工房むうあと鉄の手仕事

鉄の彫刻家、吉田正純の手仕事、彫刻や展覧会の紹介、万善寺住職活動など、さまざまな日常を公開します。

現代彫刻小品展 慌ただしい3日目 

2016/07/18
Mon. 23:10

このところ、キーボードをプチプチ叩くより、墨をスリスリ摺っている事のほうが多くなっている。
葬儀に必要な諸々の書物を済ませてやっとひと心地ついた。

通夜の席では、ご親族の皆さんが大きな声で修証義を一緒に読んでくれた。

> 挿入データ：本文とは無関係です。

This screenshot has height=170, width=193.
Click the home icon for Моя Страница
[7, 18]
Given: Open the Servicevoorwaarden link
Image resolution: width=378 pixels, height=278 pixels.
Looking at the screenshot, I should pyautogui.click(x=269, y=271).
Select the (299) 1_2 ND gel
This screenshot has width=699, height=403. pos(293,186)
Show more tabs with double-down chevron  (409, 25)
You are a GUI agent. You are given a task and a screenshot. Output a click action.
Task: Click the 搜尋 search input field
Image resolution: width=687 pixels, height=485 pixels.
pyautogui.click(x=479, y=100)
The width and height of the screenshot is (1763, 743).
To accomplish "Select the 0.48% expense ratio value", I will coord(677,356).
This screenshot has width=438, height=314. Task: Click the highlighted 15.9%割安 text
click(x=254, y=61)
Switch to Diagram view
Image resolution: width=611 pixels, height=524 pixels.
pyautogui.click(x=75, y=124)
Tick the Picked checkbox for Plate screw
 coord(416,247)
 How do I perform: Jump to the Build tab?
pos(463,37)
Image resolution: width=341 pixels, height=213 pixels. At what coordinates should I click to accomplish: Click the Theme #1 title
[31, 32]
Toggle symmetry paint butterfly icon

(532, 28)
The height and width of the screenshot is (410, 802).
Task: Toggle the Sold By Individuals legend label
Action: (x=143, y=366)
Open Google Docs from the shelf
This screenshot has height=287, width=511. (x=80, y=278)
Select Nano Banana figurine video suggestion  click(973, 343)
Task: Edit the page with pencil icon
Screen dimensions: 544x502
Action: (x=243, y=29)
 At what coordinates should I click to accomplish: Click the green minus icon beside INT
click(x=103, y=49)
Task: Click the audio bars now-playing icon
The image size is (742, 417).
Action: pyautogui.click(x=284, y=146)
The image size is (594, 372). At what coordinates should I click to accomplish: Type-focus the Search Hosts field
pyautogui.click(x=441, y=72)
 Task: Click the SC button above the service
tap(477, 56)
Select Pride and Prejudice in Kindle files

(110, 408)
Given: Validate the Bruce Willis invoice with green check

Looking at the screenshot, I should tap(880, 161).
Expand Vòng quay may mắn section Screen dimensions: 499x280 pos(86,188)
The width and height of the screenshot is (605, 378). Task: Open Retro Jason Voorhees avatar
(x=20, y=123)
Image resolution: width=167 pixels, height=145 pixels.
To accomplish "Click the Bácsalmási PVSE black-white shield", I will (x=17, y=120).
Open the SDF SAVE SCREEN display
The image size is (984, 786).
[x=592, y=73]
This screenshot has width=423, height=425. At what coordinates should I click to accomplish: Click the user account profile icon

きっと、可愛い野球少年たちがいたから、彼らの元気に大人たちが釣られたのかもしれない。孫かひ孫かわからないが、行年93歳のおばあちゃんは、きっと子供達にとっては人気者だったのだろう。その子供達は、荼毘の時も最後のお別れでお棺の覗き窓から安らかな寝顔をしばらく覗き込んでいた。

万善寺では、この2ヶ月のうちに二つの葬儀があった。
近年に無く珍しいことだが、その二つの葬儀は私にとって思い出に残る数少ないとても良い葬儀になった気がする。寂滅のお二人とも長寿の末の大往生であったからなのか、地域の皆さんの手厚いご厚情がヒシヒシと伝わってきた。
最近は、残された親族のけち臭い経費削減のせいで、やたらと俗に言う家族葬なるものが増えた。死んでいく者にとっては、長年親交を深めた地域の皆さんやたくさんの友人知人に賑やかに見送られて逝くことこそ、自分の人生を懸命に生きた証であるといってもいい。せめて、そういう最後の晴れ舞台を用意してあげることも残された者の孝行になるし、それがまた喜びになって思い出にもなるはずだ。そういうことは、必ず次の代にも引き継がれていって、先祖代々の絶えない継承になる・・・と、私は思っているが・・・

せっかく三連休にスタートした現代彫刻小品展のことも気になるし、お昼前のギリギリまで美術館の会場にいた。受付は、浜田に新築した私の若い知人。彼とは、この浜田での展覧会の時に会うくらいで、いつもは疎遠のまま過ぎている。それでも長い知り合いだから、会えば会ったで特に疎遠のブランクを感じることもなく会話が進む。もっとも、気がつけば私が一方的に彼に向かって喋っていることがほとんどで、それでも見た目は嫌がる風もなく私の話題に付き合ってくれている。お昼あたりには彼の奥さんが子供を連れて会場へ来てくれるような事を言っていたが、残念ながら葬儀の用事もあって会うことが出来なかった。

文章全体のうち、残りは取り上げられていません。